• What is needed
The stretch from the line with "Task: Click the Standard Delivery option text" through the line with "You are a computer-use agent. This" in the records below: write it out exactly, and nothing else.
--- START ---
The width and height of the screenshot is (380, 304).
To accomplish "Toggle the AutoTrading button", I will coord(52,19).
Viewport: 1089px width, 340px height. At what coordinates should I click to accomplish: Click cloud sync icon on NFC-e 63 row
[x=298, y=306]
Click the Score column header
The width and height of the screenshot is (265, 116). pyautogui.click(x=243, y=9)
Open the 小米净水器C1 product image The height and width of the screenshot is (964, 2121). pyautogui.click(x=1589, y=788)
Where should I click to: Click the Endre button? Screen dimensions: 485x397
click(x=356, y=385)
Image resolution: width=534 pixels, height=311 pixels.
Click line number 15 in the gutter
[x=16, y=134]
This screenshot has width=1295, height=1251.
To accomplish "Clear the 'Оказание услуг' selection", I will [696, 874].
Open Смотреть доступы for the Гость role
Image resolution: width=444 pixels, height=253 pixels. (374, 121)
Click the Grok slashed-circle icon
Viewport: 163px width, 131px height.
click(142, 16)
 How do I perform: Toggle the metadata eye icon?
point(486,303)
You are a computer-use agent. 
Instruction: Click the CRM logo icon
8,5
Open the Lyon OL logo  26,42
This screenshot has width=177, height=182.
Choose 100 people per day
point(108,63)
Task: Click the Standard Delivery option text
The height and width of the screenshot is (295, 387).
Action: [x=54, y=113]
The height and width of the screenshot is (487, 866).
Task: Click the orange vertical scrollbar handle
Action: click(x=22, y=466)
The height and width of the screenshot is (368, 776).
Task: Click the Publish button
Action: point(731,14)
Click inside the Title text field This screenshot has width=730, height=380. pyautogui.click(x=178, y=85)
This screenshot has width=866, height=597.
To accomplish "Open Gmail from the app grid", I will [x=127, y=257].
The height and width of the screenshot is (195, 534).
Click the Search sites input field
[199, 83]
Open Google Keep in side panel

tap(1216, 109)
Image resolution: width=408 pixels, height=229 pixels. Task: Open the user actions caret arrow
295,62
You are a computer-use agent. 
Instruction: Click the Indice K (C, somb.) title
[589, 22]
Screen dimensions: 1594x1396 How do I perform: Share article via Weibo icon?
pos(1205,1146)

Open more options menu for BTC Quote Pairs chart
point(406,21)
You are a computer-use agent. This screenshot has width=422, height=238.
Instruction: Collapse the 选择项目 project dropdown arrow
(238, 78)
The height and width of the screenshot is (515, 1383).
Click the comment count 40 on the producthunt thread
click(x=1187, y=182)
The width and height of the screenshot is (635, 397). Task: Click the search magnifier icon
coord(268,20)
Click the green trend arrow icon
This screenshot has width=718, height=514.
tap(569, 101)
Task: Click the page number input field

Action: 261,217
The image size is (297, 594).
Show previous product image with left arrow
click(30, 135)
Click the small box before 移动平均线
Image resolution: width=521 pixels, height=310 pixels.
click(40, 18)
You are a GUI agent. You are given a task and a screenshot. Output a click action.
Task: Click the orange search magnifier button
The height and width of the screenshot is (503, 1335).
--- END ---
• Solution to this problem
Task: Click the Standard Delivery option text
The height and width of the screenshot is (295, 387).
Action: [x=54, y=113]
The height and width of the screenshot is (487, 866).
Task: Click the orange vertical scrollbar handle
Action: click(x=22, y=466)
The height and width of the screenshot is (368, 776).
Task: Click the Publish button
Action: point(731,14)
Click inside the Title text field This screenshot has width=730, height=380. pyautogui.click(x=178, y=85)
This screenshot has width=866, height=597.
To accomplish "Open Gmail from the app grid", I will [x=127, y=257].
The height and width of the screenshot is (195, 534).
Click the Search sites input field
[199, 83]
Open Google Keep in side panel

tap(1216, 109)
Image resolution: width=408 pixels, height=229 pixels. Task: Open the user actions caret arrow
295,62
You are a computer-use agent. 
Instruction: Click the Indice K (C, somb.) title
[589, 22]
Screen dimensions: 1594x1396 How do I perform: Share article via Weibo icon?
pos(1205,1146)

Open more options menu for BTC Quote Pairs chart
point(406,21)
You are a computer-use agent. This screenshot has width=422, height=238.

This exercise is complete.